NP Rank:
I can feel the economy slowing
I didn’t go Christmas shopping and no one gave gifts this year. When I go to the store or mall, there are plenty of parking spaces. People are hunkered down.
In Washington DC metro, there are plenty of folks still dining at bars and restaurants because they are government workers and they are still working. Travel to “real” America and things are much different. It is slow out there.
“IMF report: Global economy to slow sharply
By Howard Schneider, Tuesday, January 24, 10:01 AM
The world economy is slowing sharply, and the euro region headed for recession this year, the International Monetary Fund predicted Tuesday in a bleak update of global conditions.
Overall, the world economy is expected to expand 3.25 percent in 2012 -- down from the 4 percent projected by the IMF in the fall.
That figure includes 8.2 percent growth in China, still the world’s most quickly expanding economy, and 7 percent in India. U.S. Growth is forecast at 1.8 percent, the same as the fund projected in the fall.
In those cases and for the rest of the world, the IMF said growth was being crimped by what remains the world’s major economic risk -- the ongoing financial crisis in the euro zone.
In a trio of reports released Tuesday morning, the IMF forecasts a “mild recession” for the 17 nation euro zone this year, and warns that matters could easily worsen.
In its “downside scenario,” the fund said that a continued rise in European government borrowing rates and a worsening of problems with the region’s banks would push the world into recession.
“The current environment...provides fertile ground for self-perpetuating pessimism,” the fund wrote.

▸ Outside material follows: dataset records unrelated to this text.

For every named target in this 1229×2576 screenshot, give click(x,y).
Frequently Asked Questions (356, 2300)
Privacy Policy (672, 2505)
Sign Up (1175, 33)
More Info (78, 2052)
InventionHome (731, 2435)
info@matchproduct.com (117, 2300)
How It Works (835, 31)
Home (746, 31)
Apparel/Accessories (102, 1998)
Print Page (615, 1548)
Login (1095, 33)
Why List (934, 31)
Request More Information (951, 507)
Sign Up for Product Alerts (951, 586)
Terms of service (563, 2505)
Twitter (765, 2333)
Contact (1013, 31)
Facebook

The agency is pressing Europe to do more to resolve its problems, and today’s projections bolster the case.
The forecast envisions sharp contractions in Italy and Spain, the two countries that are the main focus of efforts to stop the spread of a crisis that has already required international bailouts of three smaller nations.”






Most RecentMost Recommended Comments (2)
at 12:26 on January 24th, 2012
In economics, austerity is a policy of deficit-cutting, lower spending, and a reduction in the amount of benefits and public services provided. It is no surprise that countries that have historically performed poorly and had unsustainable social agendas would be failing in this global economic crisis. Every where in the once industrialized countries measures are being taken to claw back or reform the social agendas to ease the burden on the dwindling tax base. People who fight such austerity measures or refuse to accept the reality and necessity of downsizing government are a detriment to their own future. Success will go to those countries who can manage with less while ensuring the conditions necessary for private sector growth. It is incumbent on governments everywhere to reduce their size and scope relieving the pressures of their demands on the tax payer. People are going to have to unlearn their sense of entitlement.
at 18:13 on January 26th, 2012
Austerity measures don't work and in fact have wrought disaster in Europe (consider Ireland, where the VAT has risen to 23% and thousands are striking or protesting in the streets). Severe budget cuts only dampen growth and prolong the slog back to some semblance of substantive economic recovery. What's needed is a deeper integration among the member nations of the Eurozone; the original divergence occurred when the less competitive countries, like Greece and Portugal, incurred more development-related debt than they could handle -- nothing to do with social programs, by the way, where expenditures have remained relatively stable per capita since 1999. It's going to take a fundamental political shift among European political leaders -- including, potentially, a referendum on Great Britain's entry into the EU -- to get anything done. Whether or not they have the capability, or even the will, to do so is another story.